— begin QUOTED PASSAGE —

We drove up the mountain, it was beautiful. We don't have many leave turning trees here, but there Aspens and Maples so there was a good showing of yellows and reds. When we got to the trailhead it was decided that we wouldn't do a car shuttle and instead add an extra 2 miles to the hike by coming back to the beginning. As soon as we hit the trail I knew I was going to die on the hike. They were fast. Even on scenic pathways their pace was quick. I kept up, felt good that I could, even balanced myself across a log. Then we hit the incline, the moderate incline. I was right behind the guide and could tell she was slowing down in response to my huffing and puffing. I eventually had to fall back and let others pass as we neared our first rest stop at the top of a saddle (beats me what that is yet). There she asked how I was doing, I said that I was fine, but would be the last one up the steep part. Her boyfriend offered to hike with me at a slower pace which was very nice of him. The steep part was steep. Well half of it was, by the time I made it to the second half I was wiped. The guide had come back to hike with us and we sang some hiking songs to keep my lungs open. I made it up the mountain about 20 minutes after the rest of them. It took a lot of stops for a minute or two for me to do it, but I did do it, and all the other hikers were very gracious about me holding them up. That was it, the rest was down, or so they said. And it was a fast down, but I kept up and was feeling pretty good about myself for doing it, then that last two miles came. I had forgotten that when we had come that first two miles had been mostly down. Again the boyfriend stayed with me, and so didn't another man who wanted to talk politics. We were only about three minutes behind the rest when we made it back to the car. It was tough, it was long, but I felt exhilarated when I got done. This was a B level hike, and even though it was an easy B, it was a B and I had made it.
In the car on the way back, I was with Elana. One of the guys, the peaker, told me to consider myself a slow B when I called other guides to see how I would do on their hikes. Elana told me that I should go with Dwight Riggs on some hikes this month. He did C level cross country and that it would be a good introduction to her favorite kind of hiking.

— end QUOTED PASSAGE —
— begin DATA EXTRACT —

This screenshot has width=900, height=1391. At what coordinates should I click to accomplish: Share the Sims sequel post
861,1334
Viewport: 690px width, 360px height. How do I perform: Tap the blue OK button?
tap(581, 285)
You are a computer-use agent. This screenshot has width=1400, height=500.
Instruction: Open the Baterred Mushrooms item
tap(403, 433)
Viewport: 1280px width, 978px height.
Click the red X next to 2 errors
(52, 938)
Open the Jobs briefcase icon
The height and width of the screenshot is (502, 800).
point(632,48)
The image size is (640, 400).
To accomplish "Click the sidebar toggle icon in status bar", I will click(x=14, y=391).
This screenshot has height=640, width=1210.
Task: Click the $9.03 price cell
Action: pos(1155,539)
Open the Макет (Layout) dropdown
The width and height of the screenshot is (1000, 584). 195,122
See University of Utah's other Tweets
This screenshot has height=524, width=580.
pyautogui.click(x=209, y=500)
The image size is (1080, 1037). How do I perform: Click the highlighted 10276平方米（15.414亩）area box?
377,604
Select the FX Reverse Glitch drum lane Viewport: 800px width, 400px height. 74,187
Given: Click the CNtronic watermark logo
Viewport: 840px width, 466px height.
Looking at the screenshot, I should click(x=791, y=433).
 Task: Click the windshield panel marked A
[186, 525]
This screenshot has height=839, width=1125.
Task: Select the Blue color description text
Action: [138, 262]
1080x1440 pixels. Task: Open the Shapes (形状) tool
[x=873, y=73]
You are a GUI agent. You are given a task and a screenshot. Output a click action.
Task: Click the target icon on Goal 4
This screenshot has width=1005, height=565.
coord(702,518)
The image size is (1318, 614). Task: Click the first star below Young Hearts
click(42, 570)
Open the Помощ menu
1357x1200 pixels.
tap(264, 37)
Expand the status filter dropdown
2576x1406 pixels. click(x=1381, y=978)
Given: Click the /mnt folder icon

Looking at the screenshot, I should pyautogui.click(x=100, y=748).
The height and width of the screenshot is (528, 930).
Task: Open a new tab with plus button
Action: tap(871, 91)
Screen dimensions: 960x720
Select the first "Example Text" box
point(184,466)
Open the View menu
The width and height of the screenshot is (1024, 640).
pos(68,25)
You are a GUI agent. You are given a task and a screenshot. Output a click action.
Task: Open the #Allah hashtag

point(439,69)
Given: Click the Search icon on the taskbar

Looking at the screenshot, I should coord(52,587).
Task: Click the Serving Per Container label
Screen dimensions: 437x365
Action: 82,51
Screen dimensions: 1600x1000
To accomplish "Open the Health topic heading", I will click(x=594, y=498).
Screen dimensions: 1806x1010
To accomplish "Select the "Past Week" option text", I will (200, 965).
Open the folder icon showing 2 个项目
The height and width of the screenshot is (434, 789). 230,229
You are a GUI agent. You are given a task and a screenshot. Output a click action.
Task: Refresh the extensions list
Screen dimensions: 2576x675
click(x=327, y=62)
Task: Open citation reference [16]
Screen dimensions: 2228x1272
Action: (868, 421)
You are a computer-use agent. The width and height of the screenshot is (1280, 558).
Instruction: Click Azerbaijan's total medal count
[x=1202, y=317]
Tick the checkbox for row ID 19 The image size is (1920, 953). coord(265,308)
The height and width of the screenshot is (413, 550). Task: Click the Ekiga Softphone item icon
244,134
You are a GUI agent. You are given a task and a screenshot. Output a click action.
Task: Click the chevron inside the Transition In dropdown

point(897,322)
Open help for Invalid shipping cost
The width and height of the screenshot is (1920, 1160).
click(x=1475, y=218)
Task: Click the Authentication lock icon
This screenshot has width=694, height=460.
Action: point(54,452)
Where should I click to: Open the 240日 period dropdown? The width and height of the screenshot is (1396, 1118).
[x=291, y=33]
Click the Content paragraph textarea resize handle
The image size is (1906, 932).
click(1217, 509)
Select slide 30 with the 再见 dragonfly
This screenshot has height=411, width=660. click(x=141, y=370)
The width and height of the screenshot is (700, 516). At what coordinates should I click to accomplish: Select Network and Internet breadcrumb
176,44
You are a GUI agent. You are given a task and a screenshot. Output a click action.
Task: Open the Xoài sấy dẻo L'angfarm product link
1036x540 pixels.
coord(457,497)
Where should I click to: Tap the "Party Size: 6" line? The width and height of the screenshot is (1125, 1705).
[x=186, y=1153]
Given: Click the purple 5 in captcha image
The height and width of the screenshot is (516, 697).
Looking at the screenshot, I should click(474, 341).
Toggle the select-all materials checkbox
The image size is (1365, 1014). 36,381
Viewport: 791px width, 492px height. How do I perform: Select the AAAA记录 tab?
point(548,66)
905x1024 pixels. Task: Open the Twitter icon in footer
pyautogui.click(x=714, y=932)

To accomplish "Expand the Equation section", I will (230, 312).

— end DATA EXTRACT —

## [WHAT IS REQUIRED]
Carry on the hike account from the point where it stops, picking up after the sentence about Dwight Riggs and his C level cross country hikes. The listing is separate material and has no connection to the hike account.

## [TASK RESPONSE]
I listened to Elana, and yesterday showed up for what Dwight had called in the bulletin a rambalatory that was partly trail. It was a C+ hike, 6.5 miles with 1400 ft. elevation and it was close to home. To me the word rambalatory was a watered down bushwhack. The other hikers on Sunday had told me about bushwhacks and I knew they were something I would not be ready for for quite a while. I spoke with Dwight. Told him how I had been the last one up the mountain on Sunday and that I had never done off trail hiking. He said I should be fine.
I should have had a clue that things were about to go horribly wrong when my buddy Elana showed up. As soon as we got to the trail head this easy rambalatory seemed to fade into the dust. The partly trail turned out to be five paces as we crossed it. Dwight in wanting to keep Elana and another man who was an A level hiker who just hadn't been out in a while and was using this as his first time back happy decided that instead of just boulder scambling up the canyon that we should climb and I mean it was hand over fist (not rock climbing steep, but not stand up and walk steep either) grab one rock and pull yourself up. Luckily there was another woman, Maria, this time who was not at this level either and Dwight was a great guide waiting for us. Once we all got to the top and Elana was already at another hill top waiting for us, Dwight decided maybe he had gone to far for what he had promised and decided we should head for a jeep trail. Down this time which wasn't too bad, but it was starting to get real hot outside. We hit the jeep trail which was for high clearance 4 wheeling only and were on it for only minutes before we were back in cactus country. Up and down, more hand over fist, then more up and up, with the sun getting higher. The guide wasn't sure exactly where we should go, so it was over this hill, down into that canyon, up again over these boulders, then finally down very slippery slopes with nothing to hold onto. By this time I was getting dehydrated and breathing hard. I was last again. My buddy Maria although not at this level of a hike does hike 40 to 50 miles a day and does the mountain I will be doing tomorrow for the first time two to three times a week. Finally we made it to a dirt road. There was indecision about which way to go. I don't know if they chose the right path, but at this point I could barely breath and was walking very slow so I just followed. We ended at a locked gate that was over five feet tall. There was a heavy chain on it about 4 feet up. The plan was to step on the chain, then step on a bar farther up then step across the gate by pulling yourself over and jump down. Right! I was pretty upfront with my doubts but with my last gush of energy did it. Well and the help of an electric box that was about two feet from it and the hand of the guide when I got to the top.
I never thought I would make it back to cars. I couldn't even stand and talk to everyone, I just had to get in the car and die. Elana tried to comfort me by saying this was no C+ hike, but a very B bushwhack. Everyone agreed including the guide who seemed very worried I would never hike with the group again. Actually I'll probably go on his cross country hike next week. It took the drive back to our cars for me to catch my breath, and then yesterday I was worthless. I could barely read my emails or even watch a movie. Today I am resting. I thought I might do another easy hike today, but I think I have plenty of time to hike now, I don't need to kill myself.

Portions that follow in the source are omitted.